PLGA is an FDA-approved biodegradable polymer with minimal systemic toxicity for the use of drug delivery [28]. PLGA has been extensively used in formulating many anticancer drugs [20], [29], [30]. Recently, PLGA has also been used to formulate EVG and tenofovir alafenamide using emulsion solvent evaporation method for prevention of HIV-1 vaginal transmission [31]. The PLGA nanoparticle formation in our study is an oil-in-water (o/w) emulsification, which is an ideal method for water-insoluble drugs [32]. PLGA is the main polymer core to hold EVG molecules; PVA is used to stabilize the emulsion; pluronic polymer F68 is used as a stabilizer and to reverse drug resistance; PLL is used to provide slight positive charge, which helps internalizing into the cells [28], [33]. In general, PLGA-based EVG formulation is within the range of 50 nm, and is easy to diffuse through cell membrane to deliver the drugs.

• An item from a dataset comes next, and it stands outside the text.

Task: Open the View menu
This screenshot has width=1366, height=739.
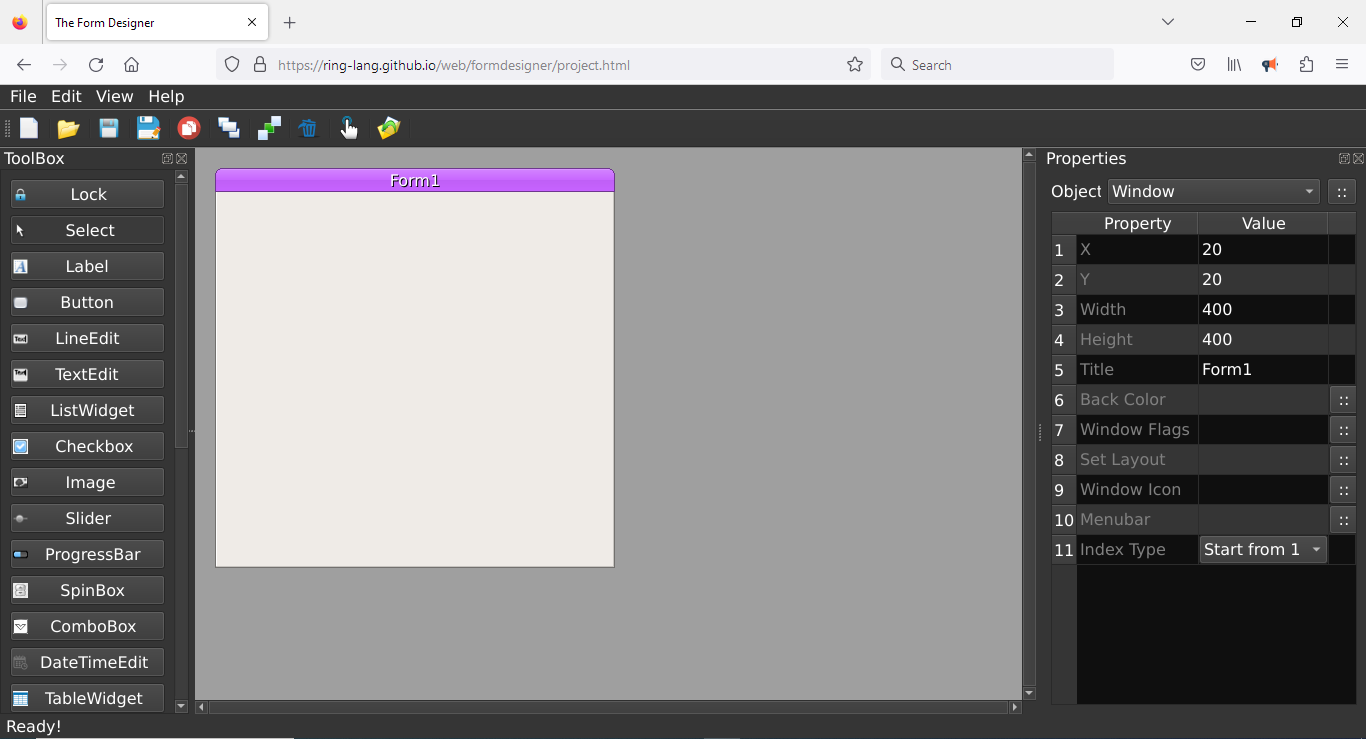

Since HIV replicates within the cells, intracellular drug concentrations are important to determine the efficacy of ART drugs [4]. The intracellular concentrations of ART drugs, especially protease and integrase inhibitors, are dependent on CYP3A4 and P-gp [6], [17], [25], [26], [34], [35]. These enzymes are highly abundant in the gut and liver, and is the main cause for developing resistance [35]. To enhance the bioavailability of these ART drugs potent inhibitors of CYP3A4 are generally used. Ritonavir and cobicistat are pharmacoenhancers for protease inhibitors and EVG, respectively [36]. We have recently shown the abundance of drug transporters and CYP3A4 in monocytic cells [5], [6]. Thus, bypassing transporters and CYP3A4 is considered as an effective strategy to improve the ART drug intracellular concentrations, especially in monocytic cells. Literatures suggest that nanoparticles-based drug delivery would bypass the efflux transporters namely P-gp [37], as well as CYP-mediated liver metabolism [38]. Based on our findings we hypothesize that higher concentration of EVG in PLGA-EVG than EVG alone results from its likely protection from drug transporter P-gp and metabolic enzyme CYP3A4 (Fig. 4B). Our hypothesis is further strengthen from the literature data that the concentration of ART is relatively lower in P-gp- and CYP3A4-expressing monocytic cells than lymphocytic cells [2], [5], [6], [7]. This PLGA-EVG nanoformulation is also expected to bypass the liver P-gp and CYP3A4.

EVG is usually co-administrated with cobicistat as a pharmacoenhancer [16], [17]. However, co-administration of EVG with cobicistat is relatively expensive. The use of multiple drugs are also likely to cause drug-drug interactions. Thus, developing an optimal EVG formulation without cobicistat can minimize drug dose and subsequent drug-drug interactions. Compared to EVG alone, the EVG nanoformulation can provide a high intracellular drug concentration without pharmacoenhancer, and present relatively increased viral suppression in primary macrophages. In conclusion, this formulation is a step forward to develop EVG nanomedicine that suppresses viral replication at relatively low dose. Our next goal is to develop and optimize EVG nanoformulation that specifically target monocytic cells.